_Data:_
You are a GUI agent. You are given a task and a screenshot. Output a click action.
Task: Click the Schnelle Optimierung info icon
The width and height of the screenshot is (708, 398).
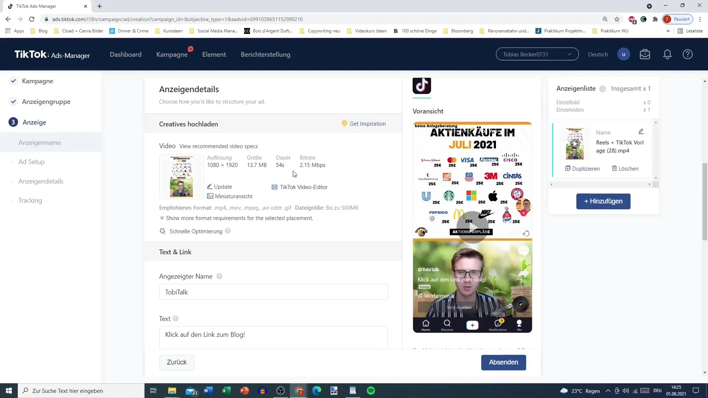(229, 231)
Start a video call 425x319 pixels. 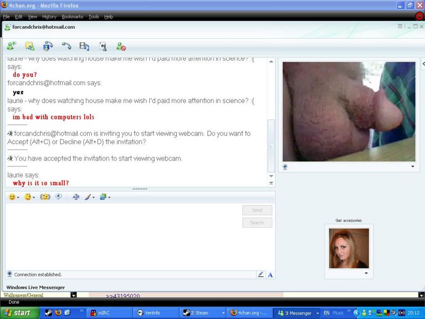(47, 47)
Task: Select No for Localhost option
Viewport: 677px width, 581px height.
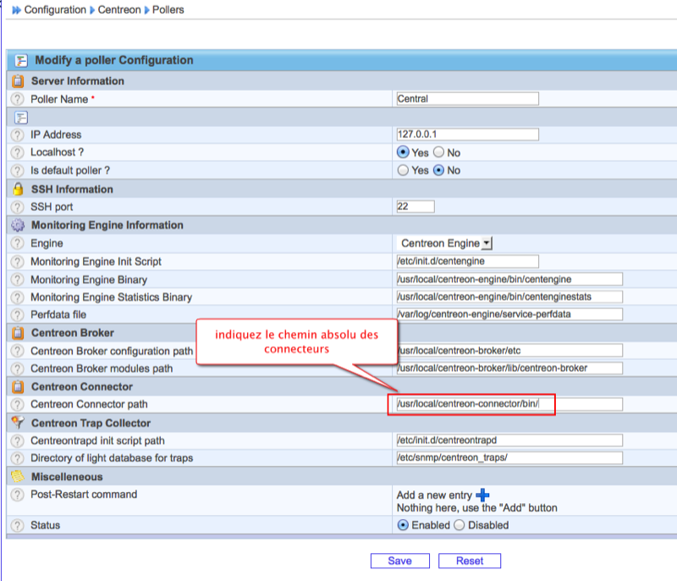Action: pyautogui.click(x=438, y=152)
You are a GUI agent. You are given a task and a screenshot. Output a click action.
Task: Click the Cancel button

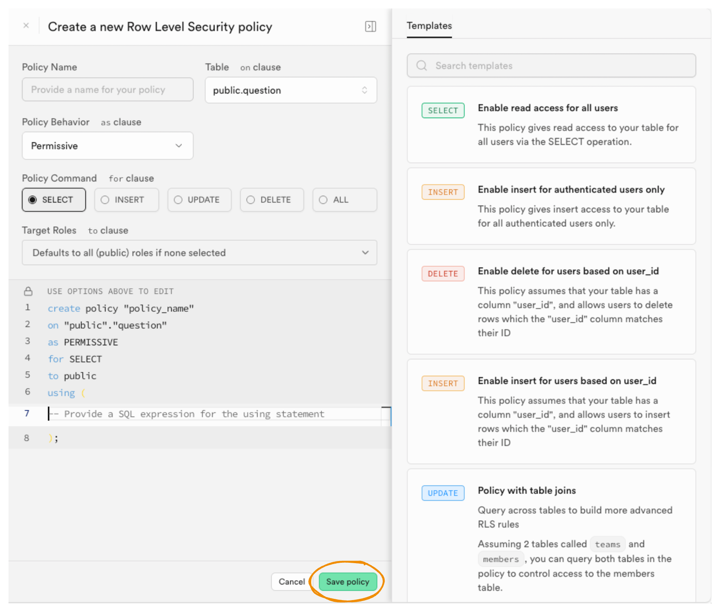click(x=292, y=581)

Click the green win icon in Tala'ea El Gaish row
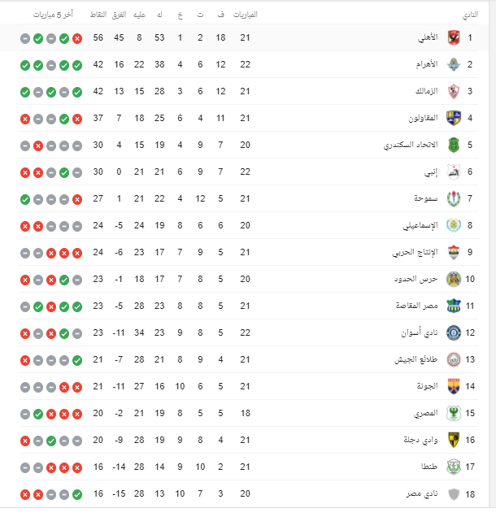(77, 360)
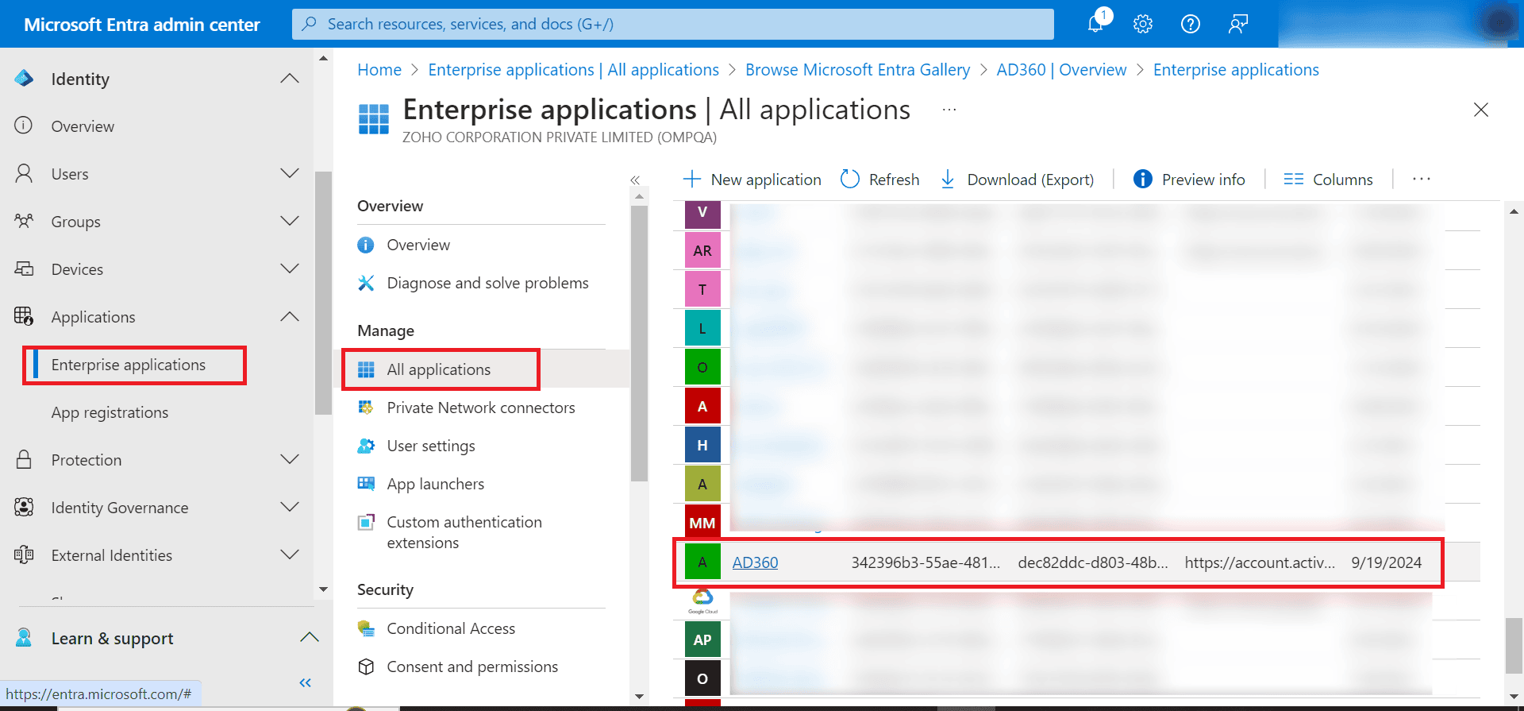Select App registrations in the sidebar
Viewport: 1524px width, 711px height.
(x=110, y=412)
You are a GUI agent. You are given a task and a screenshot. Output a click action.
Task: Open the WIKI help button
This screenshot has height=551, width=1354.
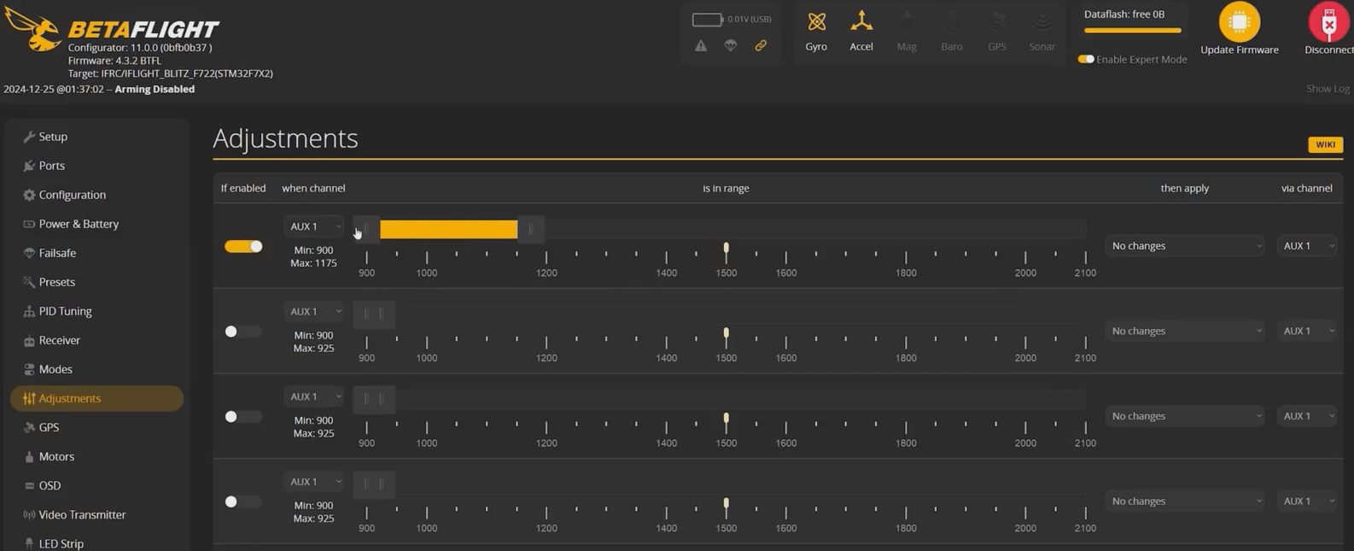[x=1325, y=145]
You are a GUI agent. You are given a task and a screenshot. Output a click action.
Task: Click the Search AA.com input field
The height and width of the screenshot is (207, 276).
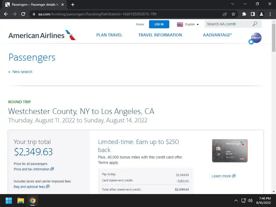(228, 24)
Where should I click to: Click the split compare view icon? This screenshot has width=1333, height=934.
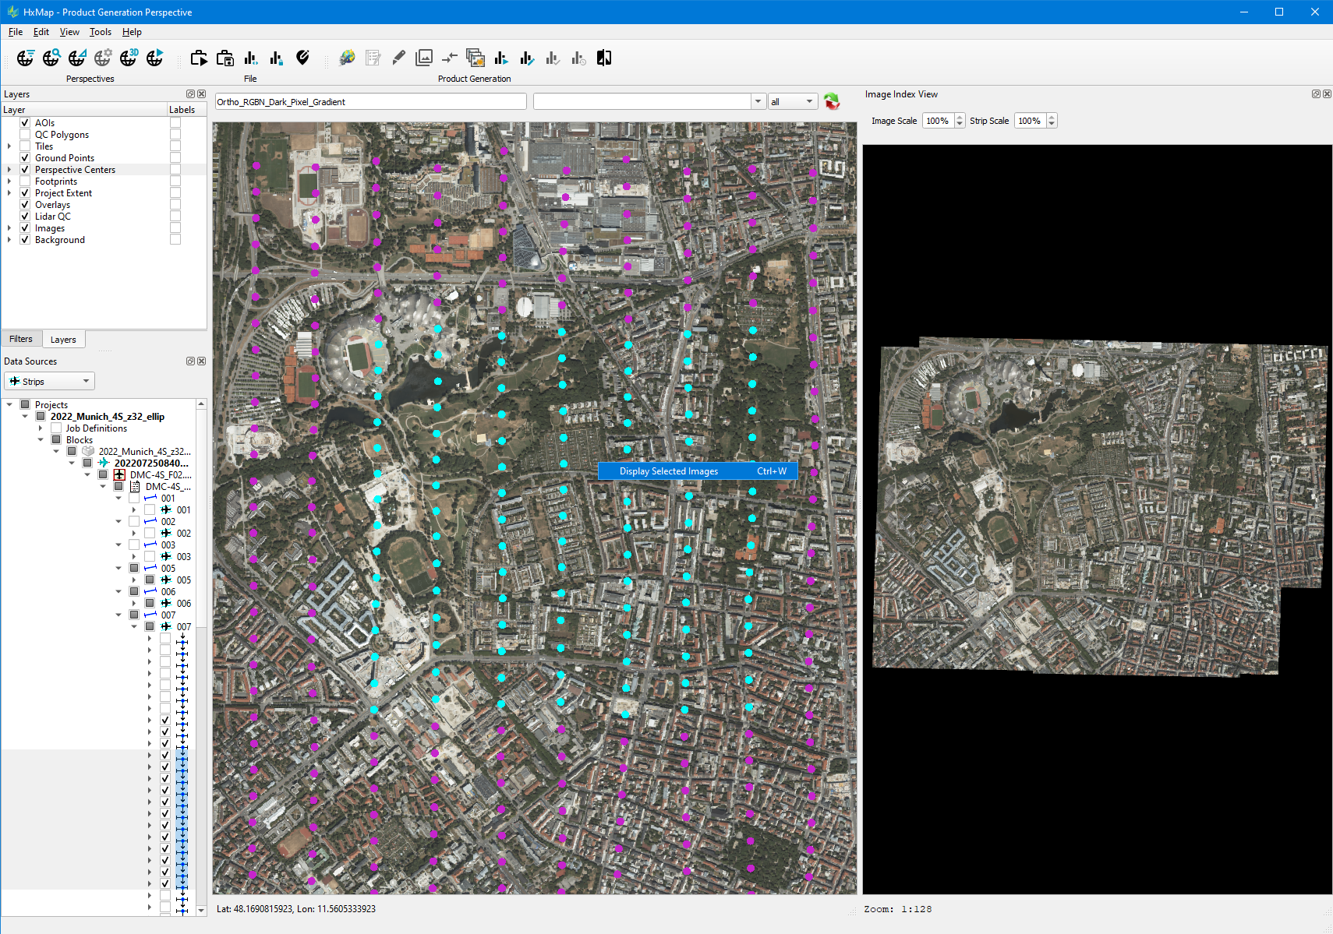(x=604, y=58)
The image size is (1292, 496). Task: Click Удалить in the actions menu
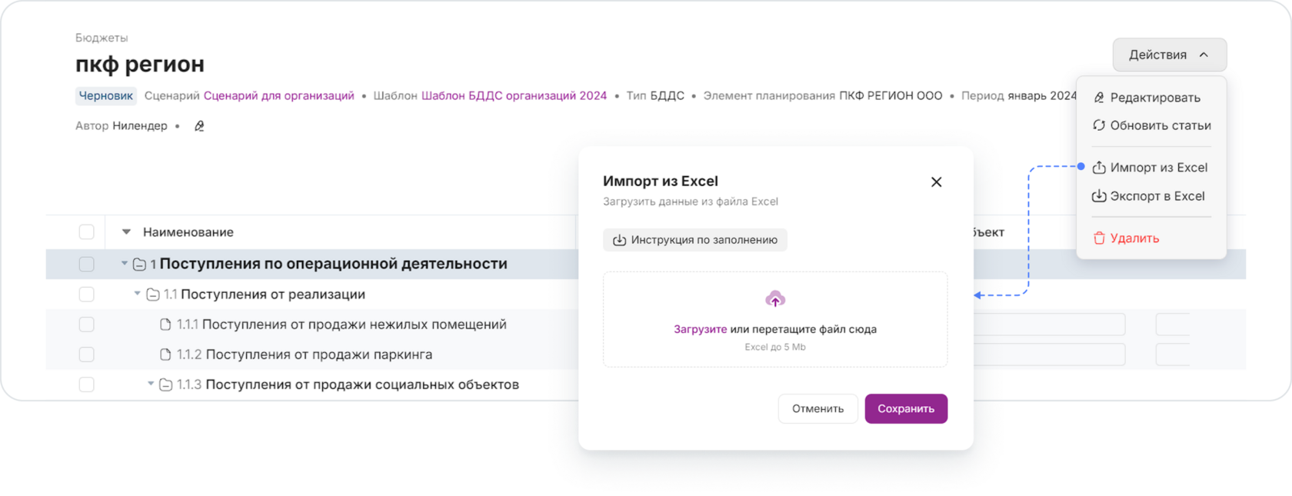click(x=1126, y=238)
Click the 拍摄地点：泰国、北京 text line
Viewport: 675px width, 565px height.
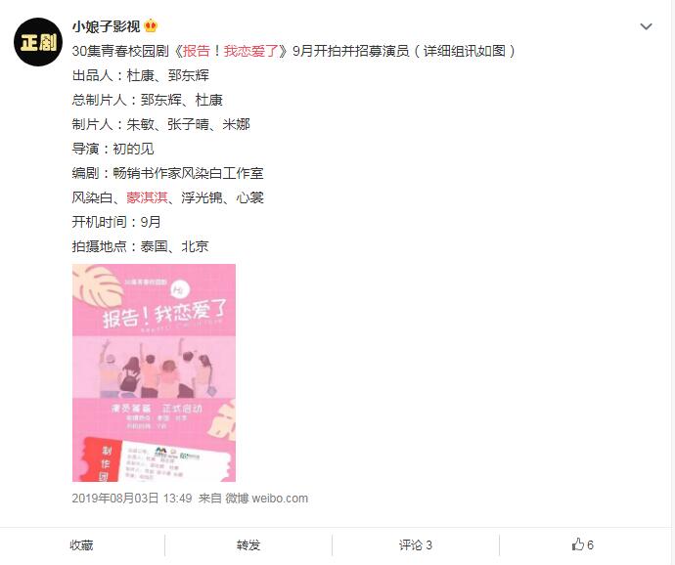tap(140, 246)
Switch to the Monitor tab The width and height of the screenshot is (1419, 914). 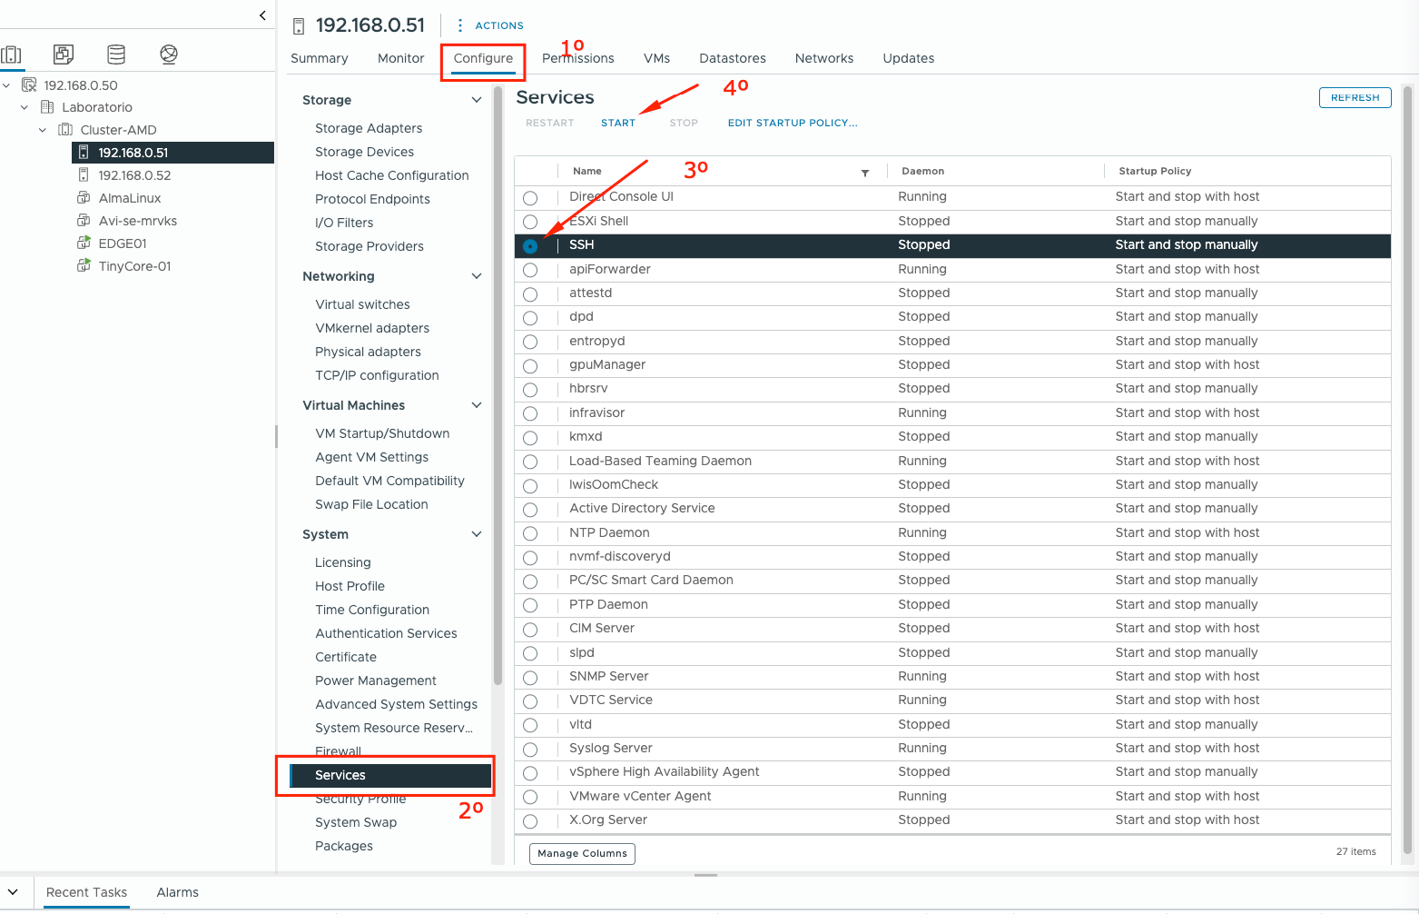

_Exercise:_ Please output only the lines running from the one that holds "The image size" through the last line of the entries, both ends included, without any images.

_Solution to this problem:_
The image size is (1292, 496). Task: Click Удалить in the actions menu
click(x=1126, y=238)
Click the 拍摄地点：泰国、北京 text line
Viewport: 675px width, 565px height.
tap(140, 246)
Switch to the Monitor tab The width and height of the screenshot is (1419, 914). 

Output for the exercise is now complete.